4.2.            Per perseguire la felicità bisogna possedere una ferma conoscenza dei desideri naturali e necessari che portino al piacere, che è il mezzo per la felicità; inoltre bisogna essere indipendenti dai bisogni in quanto bisogna godere del poco se non si ha molto. Saper vivere di poco porta salute e libera dall’apprensione e dall’ansia verso i bisogni della vita , ed inoltre fa apprezzare meglio gli intervalli ricchi della vita e rende indifferenti verso gli scherzi della sorte.

5.                La concezione della morte esposta in questo celebre testo dal filosofo ellenistico Epicuro è compatibile con quella espressa da Socrate nell’Apologia? Perché non dovremmo temere neppure la morte?

5.1.            Il concetto della morte di Socrate è legato alla saggezza dell’uomo: se, infatti, un individuo ha paura della morte, per quanto sia convinto di essere sapiente, non lo è perché ha paura di qualcosa che non conosce.

5.2.            Epicuro, invece, discute dell’esistenza o meno di un individuo: non bisogna temere la morte perché non siamo appartenenti l’uno all’altra: quanto ci siamo noi non c’è la morte e viceversa. Non dovremmo temere la morte perché si deve essere abituati a pensare che la morte non costituisce nulla per noi, godendo della mortalità della vita, dal momento che il godere e il soffrire sono entrambi nel sentire, e la morte non è altro che la sua assenza.

6.                Perché Epicuro, a tuo parere, polemizza contro coloro che, come certi filosofi delle origini, detti fisici o pre-socratici (VII-VI sec. a. C.) o come i cosiddetti "stoici", a lui contemporanei, credono nel destino inesorabile (chiamato a volte "necessità")?

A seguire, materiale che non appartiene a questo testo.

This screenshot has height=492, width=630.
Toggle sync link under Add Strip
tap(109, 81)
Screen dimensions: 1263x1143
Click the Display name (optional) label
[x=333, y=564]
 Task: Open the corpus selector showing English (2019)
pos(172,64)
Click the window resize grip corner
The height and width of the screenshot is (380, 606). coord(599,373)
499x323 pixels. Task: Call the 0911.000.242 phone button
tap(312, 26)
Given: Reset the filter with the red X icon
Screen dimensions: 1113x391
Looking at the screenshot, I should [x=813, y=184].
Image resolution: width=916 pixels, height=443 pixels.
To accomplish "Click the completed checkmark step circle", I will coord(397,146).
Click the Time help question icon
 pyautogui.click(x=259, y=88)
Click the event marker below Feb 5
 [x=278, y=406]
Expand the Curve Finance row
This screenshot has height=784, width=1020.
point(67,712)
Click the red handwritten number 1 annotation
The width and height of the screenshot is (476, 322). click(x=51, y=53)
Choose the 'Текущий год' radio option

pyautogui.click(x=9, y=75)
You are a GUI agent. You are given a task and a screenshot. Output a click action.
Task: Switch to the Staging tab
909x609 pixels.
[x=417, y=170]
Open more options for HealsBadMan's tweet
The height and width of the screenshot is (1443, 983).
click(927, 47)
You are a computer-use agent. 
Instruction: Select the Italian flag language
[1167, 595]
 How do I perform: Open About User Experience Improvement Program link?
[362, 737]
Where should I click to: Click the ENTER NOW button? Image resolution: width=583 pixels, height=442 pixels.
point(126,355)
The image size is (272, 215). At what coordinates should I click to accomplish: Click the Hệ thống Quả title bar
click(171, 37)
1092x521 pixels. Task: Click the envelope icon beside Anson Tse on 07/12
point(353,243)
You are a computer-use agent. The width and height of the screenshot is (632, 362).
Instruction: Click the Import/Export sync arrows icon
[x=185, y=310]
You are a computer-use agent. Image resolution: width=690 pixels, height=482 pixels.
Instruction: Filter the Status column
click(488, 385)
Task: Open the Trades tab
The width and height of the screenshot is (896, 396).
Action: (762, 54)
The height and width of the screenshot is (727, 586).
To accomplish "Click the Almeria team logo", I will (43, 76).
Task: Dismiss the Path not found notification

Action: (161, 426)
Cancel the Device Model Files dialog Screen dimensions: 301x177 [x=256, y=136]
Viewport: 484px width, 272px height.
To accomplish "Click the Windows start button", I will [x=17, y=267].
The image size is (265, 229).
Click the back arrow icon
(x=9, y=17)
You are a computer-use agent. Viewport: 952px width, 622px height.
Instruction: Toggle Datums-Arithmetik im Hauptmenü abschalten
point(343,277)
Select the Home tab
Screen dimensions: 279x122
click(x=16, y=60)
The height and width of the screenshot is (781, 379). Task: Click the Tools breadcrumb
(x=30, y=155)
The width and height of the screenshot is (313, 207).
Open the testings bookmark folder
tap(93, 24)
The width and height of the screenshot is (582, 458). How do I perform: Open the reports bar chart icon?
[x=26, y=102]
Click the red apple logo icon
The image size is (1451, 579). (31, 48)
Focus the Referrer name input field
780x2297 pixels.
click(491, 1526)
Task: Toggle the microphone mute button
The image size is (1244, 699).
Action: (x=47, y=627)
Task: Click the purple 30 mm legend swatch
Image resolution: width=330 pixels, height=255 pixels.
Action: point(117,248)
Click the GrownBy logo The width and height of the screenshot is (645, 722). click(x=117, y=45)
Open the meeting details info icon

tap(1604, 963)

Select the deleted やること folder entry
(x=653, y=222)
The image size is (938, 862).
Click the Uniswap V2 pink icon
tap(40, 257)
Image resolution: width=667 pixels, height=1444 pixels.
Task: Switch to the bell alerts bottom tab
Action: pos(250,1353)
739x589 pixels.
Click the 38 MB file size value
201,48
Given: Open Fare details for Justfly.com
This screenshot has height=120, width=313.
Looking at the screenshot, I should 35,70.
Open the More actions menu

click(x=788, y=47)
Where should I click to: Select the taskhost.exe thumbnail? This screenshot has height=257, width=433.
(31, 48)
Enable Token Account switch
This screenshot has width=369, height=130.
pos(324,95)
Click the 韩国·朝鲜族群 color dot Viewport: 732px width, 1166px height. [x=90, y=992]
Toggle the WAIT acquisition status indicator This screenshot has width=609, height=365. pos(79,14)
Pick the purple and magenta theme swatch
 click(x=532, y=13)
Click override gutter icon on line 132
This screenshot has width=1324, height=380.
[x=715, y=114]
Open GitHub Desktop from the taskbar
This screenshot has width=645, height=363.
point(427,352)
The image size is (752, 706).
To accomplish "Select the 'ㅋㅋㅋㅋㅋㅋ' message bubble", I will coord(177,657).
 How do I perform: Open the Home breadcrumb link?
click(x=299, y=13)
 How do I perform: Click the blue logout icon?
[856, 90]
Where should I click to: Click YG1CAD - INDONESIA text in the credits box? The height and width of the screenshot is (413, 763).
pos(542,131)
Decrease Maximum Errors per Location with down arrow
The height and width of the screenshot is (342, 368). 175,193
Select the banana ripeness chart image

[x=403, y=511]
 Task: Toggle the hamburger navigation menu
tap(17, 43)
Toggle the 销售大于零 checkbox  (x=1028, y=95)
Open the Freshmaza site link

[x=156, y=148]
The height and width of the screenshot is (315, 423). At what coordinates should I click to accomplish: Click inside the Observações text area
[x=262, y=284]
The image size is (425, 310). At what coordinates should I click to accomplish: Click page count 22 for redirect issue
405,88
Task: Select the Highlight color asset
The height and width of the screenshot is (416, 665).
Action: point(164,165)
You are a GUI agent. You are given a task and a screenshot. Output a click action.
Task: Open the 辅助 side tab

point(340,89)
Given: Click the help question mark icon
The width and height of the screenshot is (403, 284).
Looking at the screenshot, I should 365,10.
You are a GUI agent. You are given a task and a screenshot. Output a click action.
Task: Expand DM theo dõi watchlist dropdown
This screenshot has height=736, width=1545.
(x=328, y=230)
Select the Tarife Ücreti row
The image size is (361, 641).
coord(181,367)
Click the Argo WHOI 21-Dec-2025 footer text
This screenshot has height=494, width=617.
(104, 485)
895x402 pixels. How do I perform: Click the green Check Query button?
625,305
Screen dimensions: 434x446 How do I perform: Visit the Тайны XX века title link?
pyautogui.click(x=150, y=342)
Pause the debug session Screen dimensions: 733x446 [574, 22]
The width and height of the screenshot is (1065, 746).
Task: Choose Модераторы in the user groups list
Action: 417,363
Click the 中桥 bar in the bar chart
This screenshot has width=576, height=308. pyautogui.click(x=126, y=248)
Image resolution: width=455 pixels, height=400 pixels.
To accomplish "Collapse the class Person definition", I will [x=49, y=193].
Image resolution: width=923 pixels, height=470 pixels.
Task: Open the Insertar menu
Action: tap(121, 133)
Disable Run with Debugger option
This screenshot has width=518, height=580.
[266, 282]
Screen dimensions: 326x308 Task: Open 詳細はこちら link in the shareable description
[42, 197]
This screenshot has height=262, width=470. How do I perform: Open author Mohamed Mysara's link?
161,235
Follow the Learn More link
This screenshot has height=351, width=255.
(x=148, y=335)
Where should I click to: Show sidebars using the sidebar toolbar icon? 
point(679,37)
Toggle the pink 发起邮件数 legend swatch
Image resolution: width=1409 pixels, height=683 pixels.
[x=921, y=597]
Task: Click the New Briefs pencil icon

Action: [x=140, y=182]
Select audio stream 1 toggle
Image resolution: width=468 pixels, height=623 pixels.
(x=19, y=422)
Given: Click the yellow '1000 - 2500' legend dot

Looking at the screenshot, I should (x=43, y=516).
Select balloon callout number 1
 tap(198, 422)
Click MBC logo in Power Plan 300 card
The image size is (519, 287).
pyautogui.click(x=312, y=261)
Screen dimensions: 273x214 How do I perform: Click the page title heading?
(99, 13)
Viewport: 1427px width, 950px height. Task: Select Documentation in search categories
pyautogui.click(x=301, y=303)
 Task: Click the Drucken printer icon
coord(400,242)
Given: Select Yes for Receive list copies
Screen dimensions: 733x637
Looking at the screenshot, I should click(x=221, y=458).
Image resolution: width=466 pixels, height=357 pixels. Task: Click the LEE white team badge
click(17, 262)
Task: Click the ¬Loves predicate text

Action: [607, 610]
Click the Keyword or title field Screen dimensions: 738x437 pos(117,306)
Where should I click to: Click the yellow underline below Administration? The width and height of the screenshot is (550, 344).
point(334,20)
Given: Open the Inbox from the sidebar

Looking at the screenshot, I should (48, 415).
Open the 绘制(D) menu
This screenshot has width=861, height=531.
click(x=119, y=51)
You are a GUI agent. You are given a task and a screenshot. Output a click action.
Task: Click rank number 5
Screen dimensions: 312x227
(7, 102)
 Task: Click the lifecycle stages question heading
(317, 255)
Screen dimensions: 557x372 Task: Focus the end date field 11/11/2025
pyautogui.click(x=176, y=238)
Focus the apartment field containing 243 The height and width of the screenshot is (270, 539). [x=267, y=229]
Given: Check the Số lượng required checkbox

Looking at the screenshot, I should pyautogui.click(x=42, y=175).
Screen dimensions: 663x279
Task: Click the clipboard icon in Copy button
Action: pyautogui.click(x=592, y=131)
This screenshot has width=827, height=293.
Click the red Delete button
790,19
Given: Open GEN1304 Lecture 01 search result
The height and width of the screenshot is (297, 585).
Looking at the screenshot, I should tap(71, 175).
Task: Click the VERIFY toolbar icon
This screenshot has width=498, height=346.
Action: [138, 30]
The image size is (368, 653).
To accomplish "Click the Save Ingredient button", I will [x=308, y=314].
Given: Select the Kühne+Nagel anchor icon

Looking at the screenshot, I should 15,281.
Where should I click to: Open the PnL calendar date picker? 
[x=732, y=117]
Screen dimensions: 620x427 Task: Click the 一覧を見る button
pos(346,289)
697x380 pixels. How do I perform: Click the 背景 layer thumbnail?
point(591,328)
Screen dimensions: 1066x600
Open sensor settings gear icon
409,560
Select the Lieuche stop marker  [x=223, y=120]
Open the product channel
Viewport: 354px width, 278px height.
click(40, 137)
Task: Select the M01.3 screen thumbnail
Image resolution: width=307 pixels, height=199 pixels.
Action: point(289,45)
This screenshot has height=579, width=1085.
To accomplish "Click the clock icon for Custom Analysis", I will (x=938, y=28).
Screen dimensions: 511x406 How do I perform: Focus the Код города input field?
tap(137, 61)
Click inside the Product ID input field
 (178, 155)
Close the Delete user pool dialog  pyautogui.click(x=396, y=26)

6.1.            Epicuro critica i fisici presocratici e gli stoici in quanto pensa che il destino inesorabile o necessità sia irresponsabile e sostiene che il nostro arbitrro sia libero, perché altrimenti nessuno potrebbe meritarsi biasimo o lode.

7.                Secondo il tuo parere la "ricetta per la vita" di Epicuro è più simile a quella dei sofisti o a quella di Socrate? Argomenta la tua risposta.

7.1.            La filosofia di Epicuro si avvicina a quella dei sofisti: infatti sia Epicuro che i sofisti ricercano il piacere soggettivo, per mezzo dell’utile. D’altra parte la filosofia di Epicuro si accosta anche a quella di Socrate perché, sulla base della sua fisica atomistica, Epicuro crede che tutti gli uomini si procurino il massimo piacere (che per Epicuro coincide col bene) nello stesso modo (vs. relativismo).